The Bard embroidered

Do musical settings of Shakespeare risk gilding the lily  (or the gingerbread, if that's your preferred cliché)? In one instance at least it's the other way round; surely Finzi's tune for It Was A Lover And His Lass is dragged down by the words. The four verses contain one good line - How that life was but a flower - with the rest encumbered by hey-nonny and ding-a-ding.

Here's an unnamed, no-frills soprano doing her best after being parachuted into a GRAIN SILO. And what about that piano made exclusively from Heinz baked beans tins? They at least deserve A for effort; the sound recordist deserves the treatment accorded to Hamlet's father.

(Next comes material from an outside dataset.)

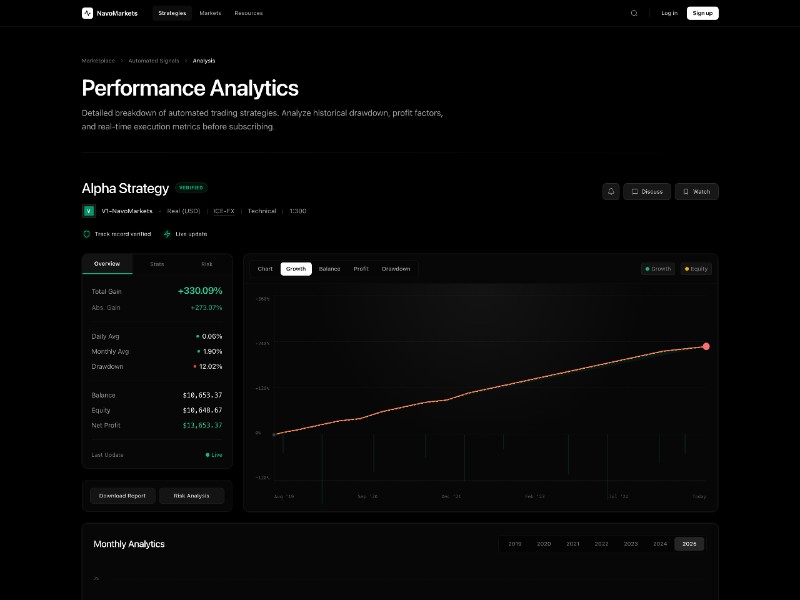Screen dimensions: 800x600
Task: Click the Watch icon button
Action: [x=695, y=191]
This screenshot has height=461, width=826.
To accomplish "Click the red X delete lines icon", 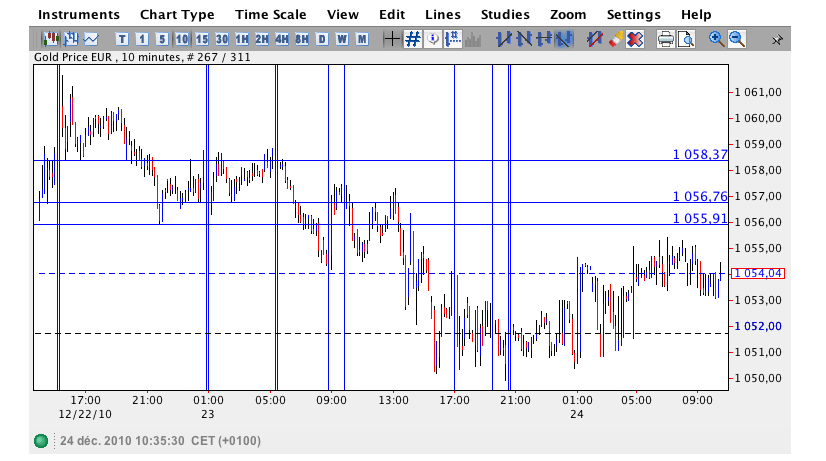I will (634, 39).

What YouTube takes away, it may also bestow in large measure, and Finzi's reputation gets an out-of-this-world propulsion with this magnificent, definitive version of Fear No More The Heat O' The Sun (Cymbeline) sung by peerless BRYN TERFEL accompanied by Malcolm Martineau. I tell you, boyo, Wales is just down the road from where I live and listening to this inclined me to rush over the border and embrace everyone individually. That voice is beef stroganoff, followed by Christmas pudding, followed by half a stone of bleu d'Auvergne. Rich? It could pay off Greece's debt.

Finally another singer who really deserves the over-used adjective "beloved", jazz-singer CLEO LAINE (pictured) who is eight years older than me. Like Janet Baker she got a damehood not least for the fact that she was Grammy-nominated in three categories: jazz, pop and classical. Here she is singing Our Revels Now Are Ended (The Tempest), arranged by someone or something called Cantabile, and which brings tears to my eyes.

So was the lily or the gingerbread gilded? I was only joking. Most of the time Shakespeare's lyrics can up a composer's game.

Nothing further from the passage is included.